- Published on
AWS VPC with custom DHCP option sets
Introduction
In my current job, I manage customer environments hosted on AWS.
A few weeks ago, one of our customers had a request that sounded simple at first.
They were running an internal SMTP server inside their AWS account, and its DNS records were stored in their own Route53 private hosted zone.
They wanted the applications we manage to be able to resolve those Route53 records so the applications could connect to the SMTP server.
The straightforward solution? Use Route53 VPC associations.
+-------------------+
| Application |
+-------------------+
|
v
+-------------------+
| DNS Lookup |
+-------------------+
|
v
+---------------------------+
| Route53 (Customer Records)|
| + SMTP Server Hostname |
+---------------------------+
|
v
+-------------------+
| SMTP Server |
+-------------------+
But here’s the catch:
the customer’s environment we managed was using a custom DHCP options set. That meant every DNS lookup request from the applications was forwarded to our company’s internal DNS server — not AWS’s Route53 resolver.
AWS Reserved DNS Servers
We learned that upon creating a VPC, AWS automatically provides a built-in DNS resolver at special reserved IP addresses:
169.254.169.253 (IPv4 universal)
fd00:ec2::253 (IPv6)
VPC CIDR base + 2 (for example, in 10.0.0.0/16, the DNS IP is 10.0.0.2)
These resolvers work regardless of the DHCP options set.
Testing It Out
Setup:
- VPC CIDR block: 10.0.0.0/16
- AWS reserved DNS IP: 10.0.0.2
1. DNS lookup using our internal company DNS server

Result: Works for internal company domains, but cannot resolve customer’s Route53 records.

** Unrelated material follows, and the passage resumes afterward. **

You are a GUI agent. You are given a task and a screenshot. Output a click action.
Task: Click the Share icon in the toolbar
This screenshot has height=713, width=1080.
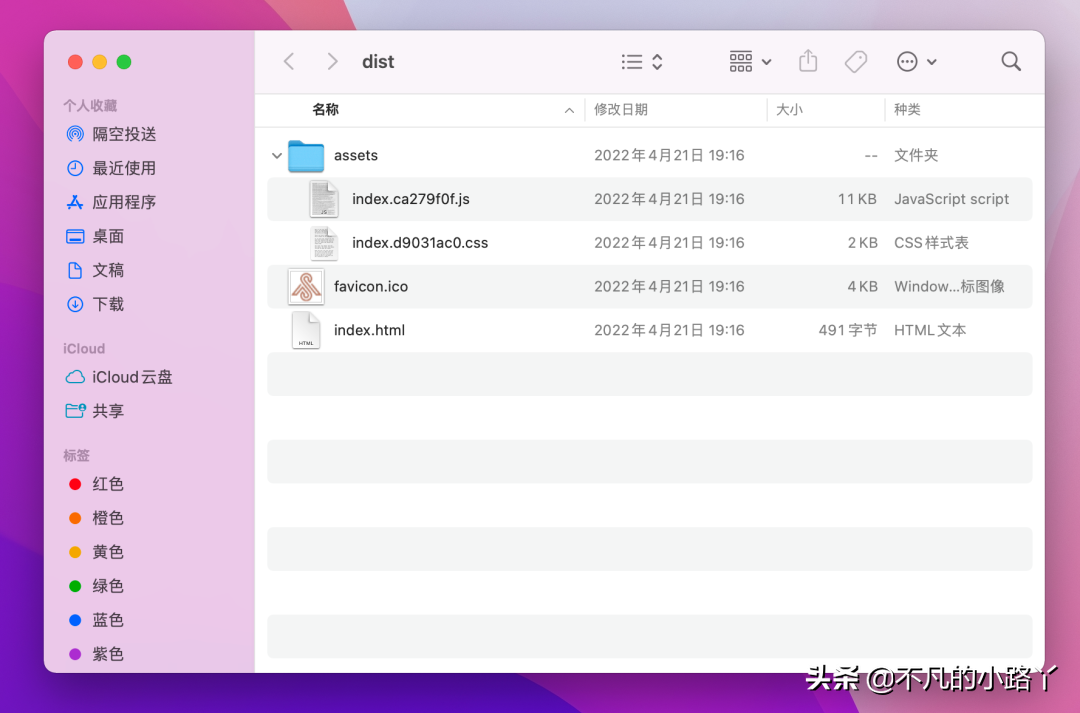click(808, 61)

2. DNS lookup using AWS reserved DNS server (10.0.0.2)

Result: Works as expected. Able to resolve customer Route53 records.
Resolution
Once we learned about this behavior, we decided to use the following approach:
for any DNS query targeted at the SMTP server, we forward the resolution from our internal DNS server to AWS DNS.
+-------------------+
| Application |
+-------------------+
|
v
+-------------------+
| Internal DNS |
| (Company DNS) |
+-------------------+
| |
| |
| +----------------------+
| |
v v
+-------------------+ +---------------------------+
| Normal Resolution | | Conditional Forwarder to |
| (company domains, | | AWS VPC DNS |
| internet, etc.) | | (10.0.0.2 / 169.254.169.253) |
+-------------------+ +---------------------------+
|
v
+-------------------+
| Route53 / AWS DNS |
+-------------------+
Final Thoughts
Oftentimes, DHCP settings are taken for granted.
This problem taught me another lesson: AWS provides hidden but powerful capabilities that can still support DNS resolution even when we step outside the default setup.